En règle générale, de nombreux États exploitent déjà les ressources de leurs ZEE, notamment le pétrole. De nombreux États côtiers, comme la Norvège, exploitent leurs ressources pétrolières.
Quant aux ressources minérales, les technologies ne sont pas encore tout à fait au point. À ce jour, un État a donné des permis d'exploitation dans sa ZEE à une société canado-australienne : il s'agit de la Papouasie-Nouvelle-Guinée.
En ce qui concerne les techniques d'exploitation, il faut distinguer deux grands types de ressources.
Les nodules polymétalliques ressemblent à des boules de pétanque posées sur les plaines abyssales immenses du Pacifique-Sud. Elles sont recouvertes de sédiments marins et forment la zone de fracture de Clarion-Clipperton, située près de notre zone économique de Clipperton. Lors des tentatives de ramassage, des panaches de sédiments assez importants sont créés et se déploient sur de très grandes surfaces. L'impact sur l'environnement est donc relativement important en termes de surface. Quarante ans de recherches de l'Ifremer ont permis de découvrir que les nodules pouvaient être ramassés avec des sortes de grands râteaux, de grands aspirateurs. Ensuite, la difficulté technique consiste à faire remonter à la surface ces nodules se trouvant à quatre ou cinq mille mètres de profondeur.
La vie reprend de manière extrêmement lente à ces profondeurs. L'impact sur l'environnement étant assez important, un plan de gestion de l'environnement a été adopté sur la zone Clarion-Clipperton en 2012. Ce plan définit neuf zones sur lesquelles aucune exploitation ni aucune exploration ne sont autorisées. Deux zones supplémentaires de 400 kilomètres carrés ont été ajoutées lors de la dernière session de l'AIFM. Ces zones serviront de zones témoins et sont également des zones de protection dans lesquelles se trouvent des habitats benthiques à préserver. Ces zones témoins permettront à l'AIFM, qui a aussi des pouvoirs d'inspection, d'évaluer l'impact sur l'environnement. L'AIFM détient le pouvoir, à travers le Conseil, d'interdire ou de stopper les futures exploitations si elle estime que les impacts sur l'environnement sont excessifs.
Les encroûtements cobaltifères et les sulfures polymétalliques se trouvent, eux, sur des zones beaucoup plus restreintes. Il s'agit de zones de quelques centaines de mètres carrés où l'exploitation a moins d'impact sur l'environnement en termes de surface.

---+---

Travail demandé =
a) Répondez à ces questions d'après le texte à lire :
(i) Quel État a accordé des permis d'exploitation dans sa ZEE à une société canado-australienne ?
(ii) En quelle année un plan de gestion de l'environnement a-t-il été adopté sur la zone Clarion-Clipperton ?
(iii) À quelle profondeur se trouvent les nodules qu'il faut faire remonter à la surface ?
b) Ces affirmations sont-elles conformes au texte à lire ? Répondez par oui ou par non, en citant les mots qui le prouvent.
(i) La Norvège exploite ses ressources pétrolières.
(ii) Le plan de gestion adopté en 2012 définit douze zones interdites à l'exploitation et à l'exploration.
(iii) Les encroûtements cobaltifères occupent des zones plus vastes que les nodules polymétalliques.
c) Recopiez un passage du texte à lire en substituant « dizaines » à « centaines ». Commencez aux mots « Les encroûtements cobaltifères » et arrêtez-vous après « l'environnement en termes de surface. ».
La liste qui suit n'a aucun lien avec le texte à lire.

Données fournies =
---+---

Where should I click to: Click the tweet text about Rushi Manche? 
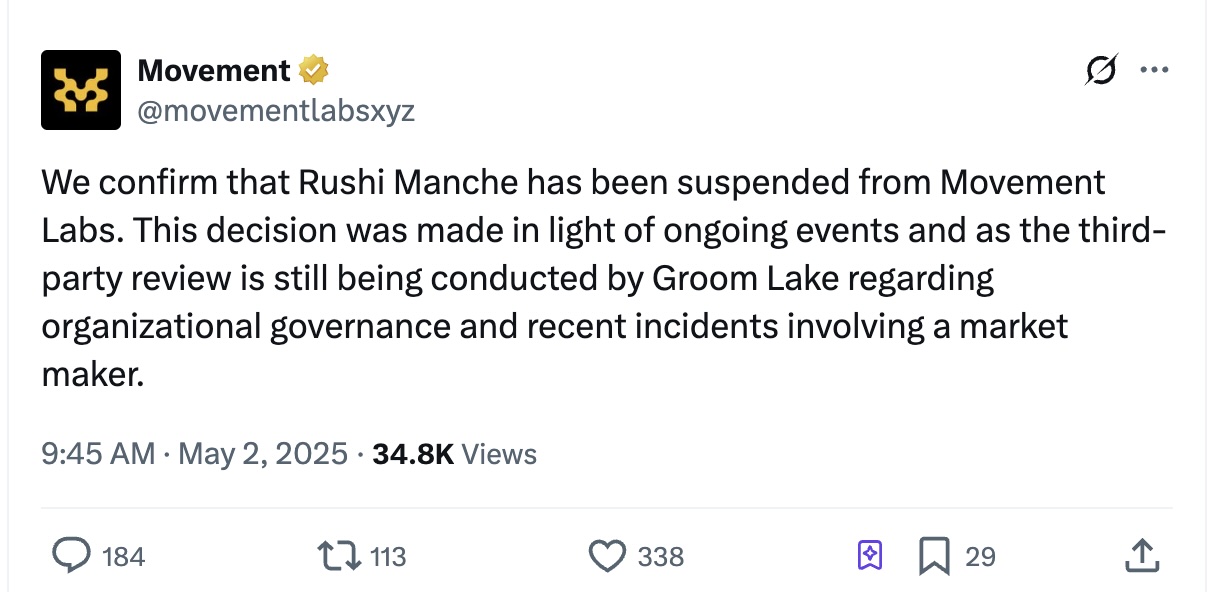tap(604, 279)
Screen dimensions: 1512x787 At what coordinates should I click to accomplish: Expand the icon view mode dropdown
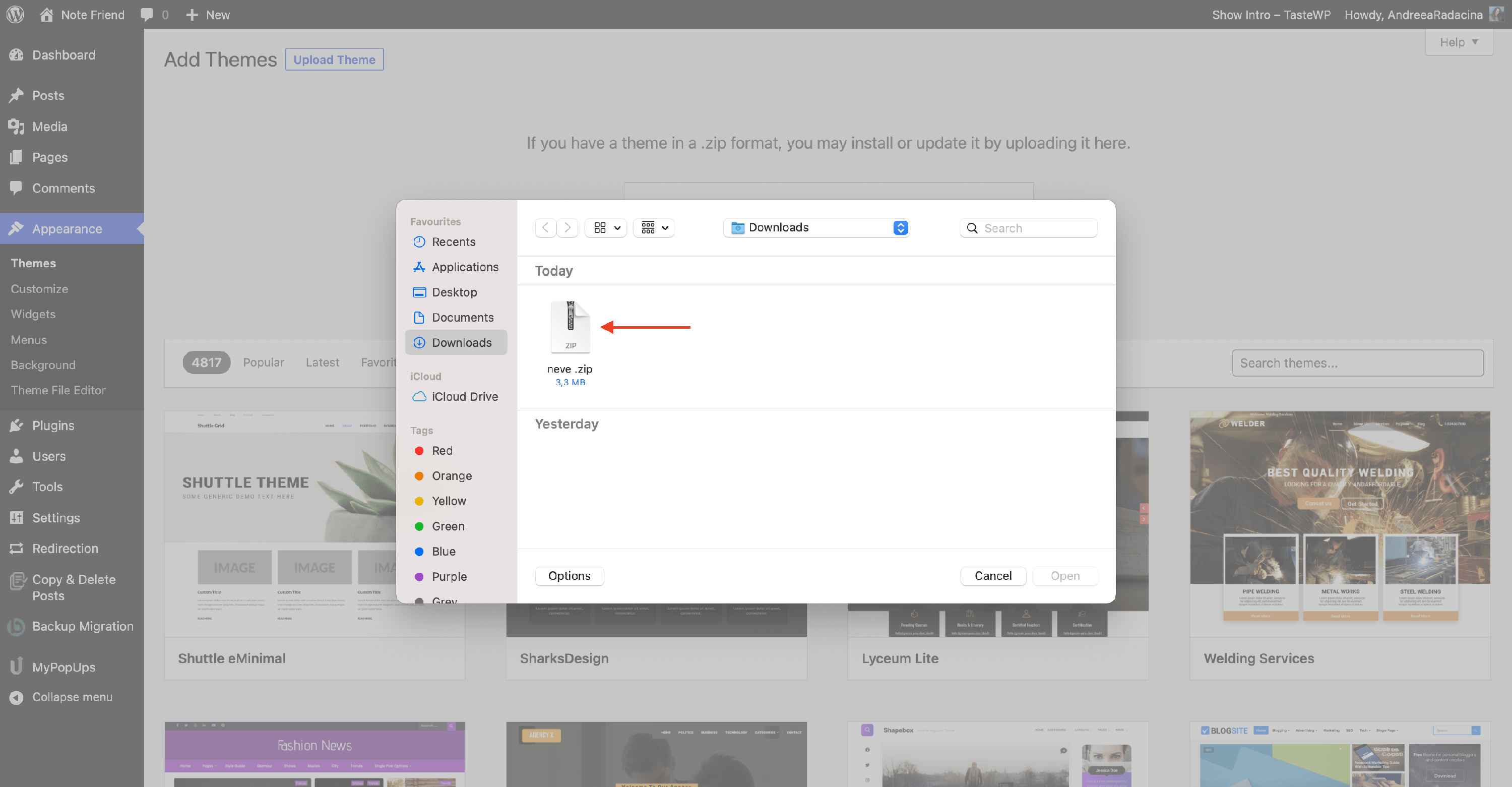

---+---

Réponses de l'exercice =
a)
(i) La Papouasie-Nouvelle-Guinée.
(ii) En 2012.
(iii) À quatre ou cinq mille mètres de profondeur.

b)
(i) Oui : « De nombreux États côtiers, comme la Norvège, exploitent leurs ressources pétrolières. »
(ii) Non : « Ce plan définit neuf zones sur lesquelles aucune exploitation ni aucune exploration ne sont autorisées. »
(iii) Non : « Les encroûtements cobaltifères et les sulfures polymétalliques se trouvent, eux, sur des zones beaucoup plus restreintes. »

c)
Les encroûtements cobaltifères et les sulfures polymétalliques se trouvent, eux, sur des zones beaucoup plus restreintes. Il s'agit de zones de quelques dizaines de mètres carrés où l'exploitation a moins d'impact sur l'environnement en termes de surface.